_Job_: Reproduce all of the lines below with every instance of "tick" renamed to "mark" and nothing else altered. Leave the pictures out.

[START Available data]

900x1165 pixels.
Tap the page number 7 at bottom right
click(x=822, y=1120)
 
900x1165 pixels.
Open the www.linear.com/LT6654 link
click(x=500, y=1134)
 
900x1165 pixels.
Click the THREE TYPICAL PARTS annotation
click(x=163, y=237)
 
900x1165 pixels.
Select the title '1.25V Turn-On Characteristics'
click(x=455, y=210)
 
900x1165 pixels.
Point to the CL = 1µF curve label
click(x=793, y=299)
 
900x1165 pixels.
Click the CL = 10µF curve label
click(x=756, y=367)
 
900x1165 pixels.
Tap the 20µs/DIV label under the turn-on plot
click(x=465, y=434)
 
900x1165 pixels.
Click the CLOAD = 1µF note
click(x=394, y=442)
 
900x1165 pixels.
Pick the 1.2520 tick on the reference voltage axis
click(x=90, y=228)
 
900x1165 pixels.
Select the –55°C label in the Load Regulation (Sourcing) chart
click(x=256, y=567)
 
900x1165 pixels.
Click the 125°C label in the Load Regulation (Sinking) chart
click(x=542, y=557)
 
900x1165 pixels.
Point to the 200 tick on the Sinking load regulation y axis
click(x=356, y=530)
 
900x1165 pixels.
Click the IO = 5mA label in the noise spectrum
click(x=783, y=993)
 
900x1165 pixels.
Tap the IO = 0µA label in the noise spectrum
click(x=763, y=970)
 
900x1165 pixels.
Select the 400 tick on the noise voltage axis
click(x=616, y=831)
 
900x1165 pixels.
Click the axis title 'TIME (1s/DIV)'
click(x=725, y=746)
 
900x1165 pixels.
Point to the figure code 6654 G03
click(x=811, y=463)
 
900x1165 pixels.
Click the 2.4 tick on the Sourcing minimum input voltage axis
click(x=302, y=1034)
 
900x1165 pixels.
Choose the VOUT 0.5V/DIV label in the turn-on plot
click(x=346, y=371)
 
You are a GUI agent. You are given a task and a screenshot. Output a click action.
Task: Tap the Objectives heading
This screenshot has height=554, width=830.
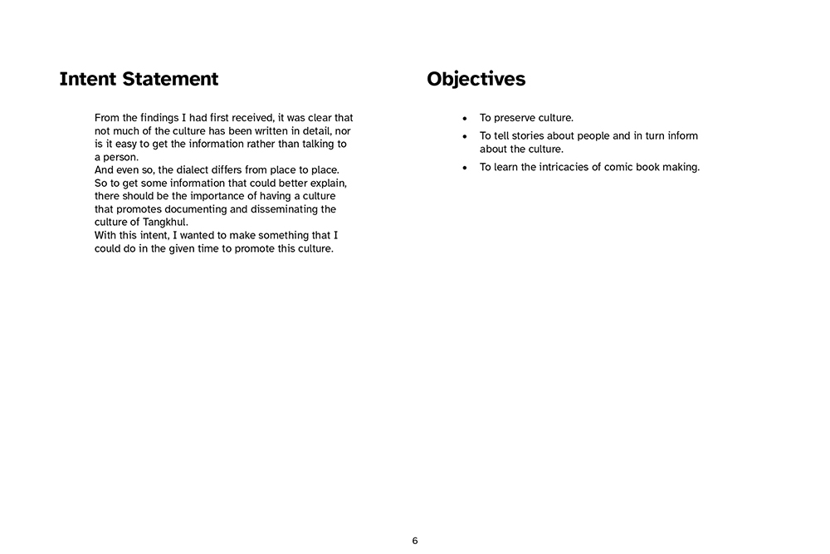[476, 79]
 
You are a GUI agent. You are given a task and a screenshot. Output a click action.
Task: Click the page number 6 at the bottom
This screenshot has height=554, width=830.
[415, 541]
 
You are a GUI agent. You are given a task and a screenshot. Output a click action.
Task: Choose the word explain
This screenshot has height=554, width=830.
[326, 183]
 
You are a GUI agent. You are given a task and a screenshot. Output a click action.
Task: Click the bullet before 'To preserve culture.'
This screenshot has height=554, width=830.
[465, 119]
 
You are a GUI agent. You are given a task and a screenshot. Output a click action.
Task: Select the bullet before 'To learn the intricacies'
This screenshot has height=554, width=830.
[465, 168]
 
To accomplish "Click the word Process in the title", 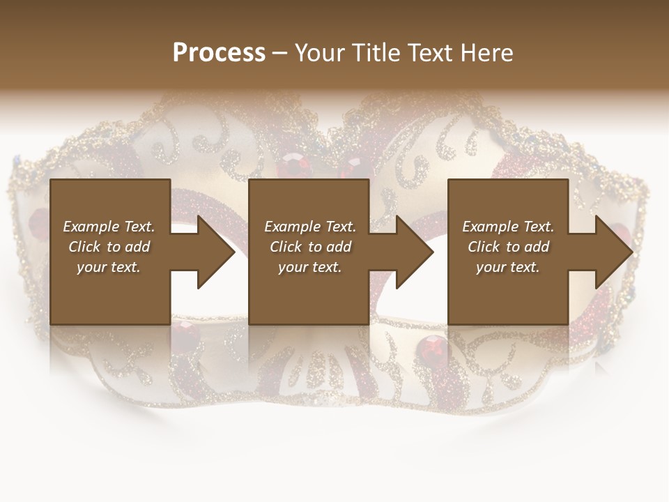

[END Available data]

_Correct response_:
900x1165 pixels.
Tap the page number 7 at bottom right
click(x=822, y=1120)
 
900x1165 pixels.
Open the www.linear.com/LT6654 link
click(x=500, y=1134)
 
900x1165 pixels.
Click the THREE TYPICAL PARTS annotation
click(x=163, y=237)
 
900x1165 pixels.
Select the title '1.25V Turn-On Characteristics'
click(x=455, y=210)
 
900x1165 pixels.
Point to the CL = 1µF curve label
click(x=793, y=299)
 
900x1165 pixels.
Click the CL = 10µF curve label
click(x=756, y=367)
 
900x1165 pixels.
Tap the 20µs/DIV label under the turn-on plot
click(x=465, y=434)
 
900x1165 pixels.
Click the CLOAD = 1µF note
click(x=394, y=442)
 
900x1165 pixels.
Pick the 1.2520 mark on the reference voltage axis
click(x=90, y=228)
 
900x1165 pixels.
Select the –55°C label in the Load Regulation (Sourcing) chart
click(x=256, y=567)
 
900x1165 pixels.
Click the 125°C label in the Load Regulation (Sinking) chart
click(x=542, y=557)
 
900x1165 pixels.
Point to the 200 mark on the Sinking load regulation y axis
click(x=356, y=530)
 
900x1165 pixels.
Click the IO = 5mA label in the noise spectrum
click(x=783, y=993)
 
900x1165 pixels.
Tap the IO = 0µA label in the noise spectrum
click(x=763, y=970)
 
900x1165 pixels.
Select the 400 mark on the noise voltage axis
click(x=616, y=831)
 
900x1165 pixels.
Click the axis title 'TIME (1s/DIV)'
click(x=725, y=746)
 
900x1165 pixels.
Point to the figure code 6654 G03
click(x=811, y=463)
 
900x1165 pixels.
Click the 2.4 mark on the Sourcing minimum input voltage axis
click(x=302, y=1034)
 
900x1165 pixels.
Choose the VOUT 0.5V/DIV label in the turn-on plot
click(x=346, y=371)
 
You are a GUI agent. You are given a task and a screenshot. Output a click action.
Task: Tap the Objectives heading
This screenshot has height=554, width=830.
[476, 79]
 
You are a GUI agent. You are given a task and a screenshot. Output a click action.
Task: Click the page number 6 at the bottom
This screenshot has height=554, width=830.
[415, 541]
 
You are a GUI agent. You are given a task and a screenshot. Output a click action.
Task: Choose the word explain
This screenshot has height=554, width=830.
[326, 183]
 
You are a GUI agent. You are given a task and a screenshot. Output a click action.
Task: Click the bullet before 'To preserve culture.'
This screenshot has height=554, width=830.
[465, 119]
 
You are a GUI agent. You are given a task and a screenshot. Output a click action.
Task: Select the bullet before 'To learn the intricacies'
This screenshot has height=554, width=830.
[465, 168]
 
To accomplish "Click the word Process in the title", 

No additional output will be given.